**Dataset records:**
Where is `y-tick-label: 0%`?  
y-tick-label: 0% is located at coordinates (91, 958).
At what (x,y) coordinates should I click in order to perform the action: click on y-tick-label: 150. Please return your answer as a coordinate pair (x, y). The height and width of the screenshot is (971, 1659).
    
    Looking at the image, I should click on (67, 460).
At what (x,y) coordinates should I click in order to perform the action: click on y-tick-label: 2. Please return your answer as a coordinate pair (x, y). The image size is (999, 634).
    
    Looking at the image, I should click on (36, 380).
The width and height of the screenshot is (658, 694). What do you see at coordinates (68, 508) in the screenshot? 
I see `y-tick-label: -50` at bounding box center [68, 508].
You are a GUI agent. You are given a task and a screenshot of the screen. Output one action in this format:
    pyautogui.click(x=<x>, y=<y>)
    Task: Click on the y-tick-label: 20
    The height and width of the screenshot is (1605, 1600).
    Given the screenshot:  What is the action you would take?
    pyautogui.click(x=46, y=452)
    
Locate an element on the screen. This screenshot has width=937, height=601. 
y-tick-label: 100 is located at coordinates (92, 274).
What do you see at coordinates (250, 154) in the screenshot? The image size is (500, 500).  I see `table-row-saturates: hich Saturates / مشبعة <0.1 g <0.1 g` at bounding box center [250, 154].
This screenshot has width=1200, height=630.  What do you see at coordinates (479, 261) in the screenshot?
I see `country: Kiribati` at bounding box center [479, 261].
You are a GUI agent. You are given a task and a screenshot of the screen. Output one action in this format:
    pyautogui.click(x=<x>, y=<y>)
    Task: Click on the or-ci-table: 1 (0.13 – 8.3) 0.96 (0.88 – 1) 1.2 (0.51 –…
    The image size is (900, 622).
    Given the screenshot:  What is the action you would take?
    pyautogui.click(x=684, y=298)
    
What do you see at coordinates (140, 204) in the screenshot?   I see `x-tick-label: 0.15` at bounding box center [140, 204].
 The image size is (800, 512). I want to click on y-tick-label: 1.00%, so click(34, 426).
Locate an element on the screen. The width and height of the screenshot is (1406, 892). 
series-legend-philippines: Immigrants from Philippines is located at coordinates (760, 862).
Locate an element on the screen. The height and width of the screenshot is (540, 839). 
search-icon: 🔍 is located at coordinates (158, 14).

**Required action:** Copy every row above verbatim, keeping its wording, spacing, and line breaks unchanged.

**Written solution:**
Where is `y-tick-label: 0%`?  
y-tick-label: 0% is located at coordinates (91, 958).
At what (x,y) coordinates should I click in order to perform the action: click on y-tick-label: 150. Please return your answer as a coordinate pair (x, y). The height and width of the screenshot is (971, 1659).
    
    Looking at the image, I should click on (67, 460).
At what (x,y) coordinates should I click in order to perform the action: click on y-tick-label: 2. Please return your answer as a coordinate pair (x, y). The image size is (999, 634).
    
    Looking at the image, I should click on (36, 380).
The width and height of the screenshot is (658, 694). What do you see at coordinates (68, 508) in the screenshot? 
I see `y-tick-label: -50` at bounding box center [68, 508].
You are a GUI agent. You are given a task and a screenshot of the screen. Output one action in this format:
    pyautogui.click(x=<x>, y=<y>)
    Task: Click on the y-tick-label: 20
    The height and width of the screenshot is (1605, 1600).
    Given the screenshot:  What is the action you would take?
    pyautogui.click(x=46, y=452)
    
Locate an element on the screen. This screenshot has width=937, height=601. 
y-tick-label: 100 is located at coordinates (92, 274).
What do you see at coordinates (250, 154) in the screenshot? The image size is (500, 500).  I see `table-row-saturates: hich Saturates / مشبعة <0.1 g <0.1 g` at bounding box center [250, 154].
This screenshot has width=1200, height=630.  What do you see at coordinates (479, 261) in the screenshot?
I see `country: Kiribati` at bounding box center [479, 261].
You are a GUI agent. You are given a task and a screenshot of the screen. Output one action in this format:
    pyautogui.click(x=<x>, y=<y>)
    Task: Click on the or-ci-table: 1 (0.13 – 8.3) 0.96 (0.88 – 1) 1.2 (0.51 –…
    The image size is (900, 622).
    Given the screenshot:  What is the action you would take?
    pyautogui.click(x=684, y=298)
    
What do you see at coordinates (140, 204) in the screenshot?   I see `x-tick-label: 0.15` at bounding box center [140, 204].
 The image size is (800, 512). I want to click on y-tick-label: 1.00%, so click(34, 426).
Locate an element on the screen. The width and height of the screenshot is (1406, 892). 
series-legend-philippines: Immigrants from Philippines is located at coordinates (760, 862).
Locate an element on the screen. The height and width of the screenshot is (540, 839). 
search-icon: 🔍 is located at coordinates (158, 14).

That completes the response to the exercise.